As I’ve said before, Duterte’s war on drugs has its precedent in the bloody scenes orchestrated by Thailand’s former-prime minister, Thaksin Shinawatra. In 2003, he oversaw the deaths of 2,800 people in just three months as part of an anti-methamphetamine crackdown. Mostly, the perpetrators were police and vigilantes, like in the Philippines today, and the victims mostly poor users, also like in the Philippines. I mention this because Duterte and Thaksin are linked together by their populism, as a recent Economist article interestingly explored. Still, the differences bear noting too: Thaksin did at least introduce national health care while Duterte has yet to make good on his pro-poor reform pledges.
Populists, as might be expected, are the least likely to support drug decriminalization or treatment-centered policy. These, unfortunately, tend to be automatic vote-losing positions to take in most countries, not just those in Southeast Asia, and few politicians relish losing elections. It is then both surprising and, yet, unsurprising, that the region’s anti-democratic military leaders have been the most progressive when it comes to drug reform.
Elements of Thailand’s military junta have spoken openly about the need to go from punitive positions to a treatment-centered approach. “The world has lost the war on drugs, not only Thailand,” Minister of Justice Paiboon Koomchaya said last year. He also told Reuters that he wanted to “declassify” methamphetamine from a category-1 substance but noted that “Thailand is not ready yet.”
The Transnational Institute (TNI), a think-tank based in Amsterdam, reported last month that Myanmar could soon lead the way in a treatment-focused approach to drugs in Southeast Asia. It quoted Police Colonel Myint Aung, head of the International Department of the Central Committee for Drug Abuse Control, who said last year that the government might try legislative changes that will “make [drug use] a health issue, rather than a criminal one.” Importantly, a draft bill was accepted in the country’s military-controlled upper house in August that could “eliminate prison penalties for drug use,” as the TNI wrote. In effect, this would decriminalize drug use – or, at least, lean heavily in that direction.
While there are claims that Southeast Asia is not yet ready for a major recalibration on drug-policy – or the Southeast Asian public more specifically – it could be argued that some of the nations are at exactly the right place to begin decriminalization efforts. Duterte and thugs might be busy killing mainly poor users and low-level dealers, but the police in Thailand and Laos have recently arrested some of the highest-profile traffickers in the region.
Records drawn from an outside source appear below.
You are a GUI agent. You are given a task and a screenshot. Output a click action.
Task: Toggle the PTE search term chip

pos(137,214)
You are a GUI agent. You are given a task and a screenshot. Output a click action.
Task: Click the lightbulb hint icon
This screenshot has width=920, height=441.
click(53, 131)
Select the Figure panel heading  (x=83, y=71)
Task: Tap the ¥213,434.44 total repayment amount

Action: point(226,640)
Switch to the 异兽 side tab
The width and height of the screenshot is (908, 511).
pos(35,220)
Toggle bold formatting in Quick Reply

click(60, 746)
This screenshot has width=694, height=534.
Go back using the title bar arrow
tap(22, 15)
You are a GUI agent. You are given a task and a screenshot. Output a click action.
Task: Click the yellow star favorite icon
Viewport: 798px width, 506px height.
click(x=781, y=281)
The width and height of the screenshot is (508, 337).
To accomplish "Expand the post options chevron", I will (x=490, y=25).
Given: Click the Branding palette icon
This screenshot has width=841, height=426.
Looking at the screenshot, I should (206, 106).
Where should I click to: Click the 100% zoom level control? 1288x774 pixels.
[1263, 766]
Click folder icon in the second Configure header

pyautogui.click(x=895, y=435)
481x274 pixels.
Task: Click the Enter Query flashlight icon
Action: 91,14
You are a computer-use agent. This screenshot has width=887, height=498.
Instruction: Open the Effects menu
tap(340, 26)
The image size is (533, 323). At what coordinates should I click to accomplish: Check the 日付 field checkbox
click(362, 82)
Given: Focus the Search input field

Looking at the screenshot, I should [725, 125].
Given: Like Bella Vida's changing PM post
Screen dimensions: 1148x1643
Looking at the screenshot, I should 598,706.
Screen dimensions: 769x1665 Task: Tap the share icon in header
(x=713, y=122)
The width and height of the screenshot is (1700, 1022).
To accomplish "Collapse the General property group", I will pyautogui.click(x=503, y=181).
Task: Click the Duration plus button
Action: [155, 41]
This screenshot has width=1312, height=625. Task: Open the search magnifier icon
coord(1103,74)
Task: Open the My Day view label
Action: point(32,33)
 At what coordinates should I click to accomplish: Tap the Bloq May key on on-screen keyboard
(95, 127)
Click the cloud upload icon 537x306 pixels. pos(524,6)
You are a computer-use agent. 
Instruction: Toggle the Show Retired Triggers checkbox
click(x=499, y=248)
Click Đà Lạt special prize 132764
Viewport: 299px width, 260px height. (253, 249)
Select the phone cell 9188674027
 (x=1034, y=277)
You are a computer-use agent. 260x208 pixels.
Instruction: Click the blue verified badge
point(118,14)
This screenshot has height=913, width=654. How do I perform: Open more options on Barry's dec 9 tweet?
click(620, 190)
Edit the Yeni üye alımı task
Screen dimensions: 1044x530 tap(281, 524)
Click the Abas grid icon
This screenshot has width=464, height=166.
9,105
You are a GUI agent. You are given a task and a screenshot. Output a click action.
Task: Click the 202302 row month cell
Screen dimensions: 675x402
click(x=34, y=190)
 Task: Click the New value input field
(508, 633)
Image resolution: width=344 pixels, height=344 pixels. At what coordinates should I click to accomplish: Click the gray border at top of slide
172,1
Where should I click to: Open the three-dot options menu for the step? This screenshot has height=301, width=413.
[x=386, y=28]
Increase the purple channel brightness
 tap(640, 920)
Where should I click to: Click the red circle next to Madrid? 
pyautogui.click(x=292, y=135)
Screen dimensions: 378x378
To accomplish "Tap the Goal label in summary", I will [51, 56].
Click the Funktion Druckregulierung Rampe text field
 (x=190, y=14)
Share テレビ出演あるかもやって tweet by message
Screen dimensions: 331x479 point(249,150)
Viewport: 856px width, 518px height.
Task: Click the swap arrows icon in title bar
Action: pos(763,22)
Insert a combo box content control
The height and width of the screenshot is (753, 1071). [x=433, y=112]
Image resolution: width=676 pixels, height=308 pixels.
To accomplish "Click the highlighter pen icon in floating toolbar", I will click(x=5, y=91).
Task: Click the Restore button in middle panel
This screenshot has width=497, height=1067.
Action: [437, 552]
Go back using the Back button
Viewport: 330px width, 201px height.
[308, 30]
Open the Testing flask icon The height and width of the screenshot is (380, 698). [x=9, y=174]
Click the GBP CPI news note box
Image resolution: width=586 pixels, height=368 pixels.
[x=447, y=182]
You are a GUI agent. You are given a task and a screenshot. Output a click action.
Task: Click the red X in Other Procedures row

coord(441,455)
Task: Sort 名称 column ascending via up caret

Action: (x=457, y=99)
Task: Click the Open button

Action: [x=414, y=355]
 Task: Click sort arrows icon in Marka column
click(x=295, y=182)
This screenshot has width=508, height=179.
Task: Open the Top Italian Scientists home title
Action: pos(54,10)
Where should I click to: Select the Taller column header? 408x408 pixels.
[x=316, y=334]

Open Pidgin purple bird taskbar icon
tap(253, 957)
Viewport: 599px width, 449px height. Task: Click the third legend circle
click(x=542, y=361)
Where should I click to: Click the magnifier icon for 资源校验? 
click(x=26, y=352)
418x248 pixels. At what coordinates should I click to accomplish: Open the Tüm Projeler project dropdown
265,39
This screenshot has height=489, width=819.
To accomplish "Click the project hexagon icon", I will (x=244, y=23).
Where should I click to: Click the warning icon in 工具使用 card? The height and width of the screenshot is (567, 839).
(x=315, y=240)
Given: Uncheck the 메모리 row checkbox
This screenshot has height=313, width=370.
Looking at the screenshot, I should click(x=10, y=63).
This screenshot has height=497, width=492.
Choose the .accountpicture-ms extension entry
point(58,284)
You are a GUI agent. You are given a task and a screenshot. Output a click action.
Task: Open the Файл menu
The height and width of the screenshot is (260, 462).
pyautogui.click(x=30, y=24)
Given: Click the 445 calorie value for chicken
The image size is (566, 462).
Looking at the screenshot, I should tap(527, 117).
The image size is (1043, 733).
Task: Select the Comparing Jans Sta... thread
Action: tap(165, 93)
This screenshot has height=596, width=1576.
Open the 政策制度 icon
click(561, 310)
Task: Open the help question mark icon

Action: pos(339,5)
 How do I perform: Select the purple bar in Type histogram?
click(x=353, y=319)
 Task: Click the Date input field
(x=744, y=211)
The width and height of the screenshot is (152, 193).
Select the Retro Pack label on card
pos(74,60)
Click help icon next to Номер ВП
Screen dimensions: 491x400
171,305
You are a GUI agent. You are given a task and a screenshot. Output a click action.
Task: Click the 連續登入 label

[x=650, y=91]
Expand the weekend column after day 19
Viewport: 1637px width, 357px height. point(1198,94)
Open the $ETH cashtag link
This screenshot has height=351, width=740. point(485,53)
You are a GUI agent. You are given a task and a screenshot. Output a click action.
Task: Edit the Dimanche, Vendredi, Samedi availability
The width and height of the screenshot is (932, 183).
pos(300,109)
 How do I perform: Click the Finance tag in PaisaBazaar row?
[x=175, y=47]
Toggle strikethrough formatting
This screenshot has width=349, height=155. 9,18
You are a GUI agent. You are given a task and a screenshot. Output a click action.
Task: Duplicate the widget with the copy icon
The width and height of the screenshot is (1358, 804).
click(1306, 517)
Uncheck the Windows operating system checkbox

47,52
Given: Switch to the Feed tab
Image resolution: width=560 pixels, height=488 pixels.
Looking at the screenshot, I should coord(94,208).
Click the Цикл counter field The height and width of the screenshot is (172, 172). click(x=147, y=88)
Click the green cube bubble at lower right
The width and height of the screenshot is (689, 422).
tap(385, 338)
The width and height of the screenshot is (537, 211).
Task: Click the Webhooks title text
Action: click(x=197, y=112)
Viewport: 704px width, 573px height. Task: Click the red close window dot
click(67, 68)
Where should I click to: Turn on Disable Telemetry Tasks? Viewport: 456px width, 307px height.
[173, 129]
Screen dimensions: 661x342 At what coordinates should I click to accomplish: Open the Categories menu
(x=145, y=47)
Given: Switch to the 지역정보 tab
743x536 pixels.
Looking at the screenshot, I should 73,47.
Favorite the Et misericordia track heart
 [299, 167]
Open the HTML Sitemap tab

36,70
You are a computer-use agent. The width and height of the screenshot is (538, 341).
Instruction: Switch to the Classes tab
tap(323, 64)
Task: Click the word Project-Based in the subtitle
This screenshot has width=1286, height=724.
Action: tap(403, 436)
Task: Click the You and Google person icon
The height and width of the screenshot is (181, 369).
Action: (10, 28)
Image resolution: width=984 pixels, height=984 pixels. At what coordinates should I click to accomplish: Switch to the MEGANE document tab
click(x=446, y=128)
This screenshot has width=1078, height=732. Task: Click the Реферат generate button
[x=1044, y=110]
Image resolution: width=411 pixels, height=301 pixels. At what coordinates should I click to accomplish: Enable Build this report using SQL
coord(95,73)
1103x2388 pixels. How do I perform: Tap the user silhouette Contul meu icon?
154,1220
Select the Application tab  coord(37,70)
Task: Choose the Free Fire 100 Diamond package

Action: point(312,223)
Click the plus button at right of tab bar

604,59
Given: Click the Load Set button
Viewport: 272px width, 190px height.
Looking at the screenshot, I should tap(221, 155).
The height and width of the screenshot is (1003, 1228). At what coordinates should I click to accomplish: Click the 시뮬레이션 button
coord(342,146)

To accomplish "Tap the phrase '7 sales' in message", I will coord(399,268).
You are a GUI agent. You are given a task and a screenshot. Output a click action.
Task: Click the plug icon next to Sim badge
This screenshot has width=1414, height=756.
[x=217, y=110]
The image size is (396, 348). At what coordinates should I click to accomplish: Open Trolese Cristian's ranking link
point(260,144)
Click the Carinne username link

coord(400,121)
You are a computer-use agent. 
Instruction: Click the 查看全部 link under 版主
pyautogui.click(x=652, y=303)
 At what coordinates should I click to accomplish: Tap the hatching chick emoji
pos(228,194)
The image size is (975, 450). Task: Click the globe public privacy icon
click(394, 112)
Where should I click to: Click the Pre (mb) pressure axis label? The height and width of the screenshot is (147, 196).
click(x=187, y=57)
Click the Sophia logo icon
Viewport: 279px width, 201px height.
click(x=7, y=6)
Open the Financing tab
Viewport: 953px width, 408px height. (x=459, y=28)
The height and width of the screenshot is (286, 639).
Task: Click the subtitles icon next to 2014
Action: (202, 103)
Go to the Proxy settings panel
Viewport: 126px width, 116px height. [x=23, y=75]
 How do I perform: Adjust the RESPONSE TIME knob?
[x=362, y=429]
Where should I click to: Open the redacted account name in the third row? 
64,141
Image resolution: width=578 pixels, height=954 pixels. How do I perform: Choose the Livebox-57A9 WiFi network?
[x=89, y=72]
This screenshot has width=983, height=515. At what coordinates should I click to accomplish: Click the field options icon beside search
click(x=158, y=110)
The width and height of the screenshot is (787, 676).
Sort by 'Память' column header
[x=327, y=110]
A case in point is the fact that Xaysana Keopimpha, a Laotian national and so-called “ASEAN Drug Lord”, who is thought run one of the largest drug operations stretching from Myanmar to Malaysia, was arrested in Bangkok in January after a five-year investigation with help from the Lao authorities. Importantly, Xaysana was thought to have close connections with former Lao leaders, including the family of former Prime Minister Thongsing Thammavong. Some took his arrest to mean that the new Lao administration, under Prime Minister Thongloun Sisoulith, is trying to rid the government of dirty connections. Lao authorities have also arrested other major drug kingpins, including Sisouk Dauheuang, an alleged associate of Xaysana.
As many drug policy advocates say, a treatment-centered focus on the ground, which means decriminalizing drug-use and petty dealing, as well as relaxing laws on the “mules” who traffic the goods either by force or for a small payment, allows the authorities to focus their efforts on those higher up the chain. Paiboon was correct: The world has lost the war on drugs. The question, however, is how long the hawks will continue waging it until they too realize this. Hopefully, Duterte’s quagmire will be a lesson to others of how not to respond.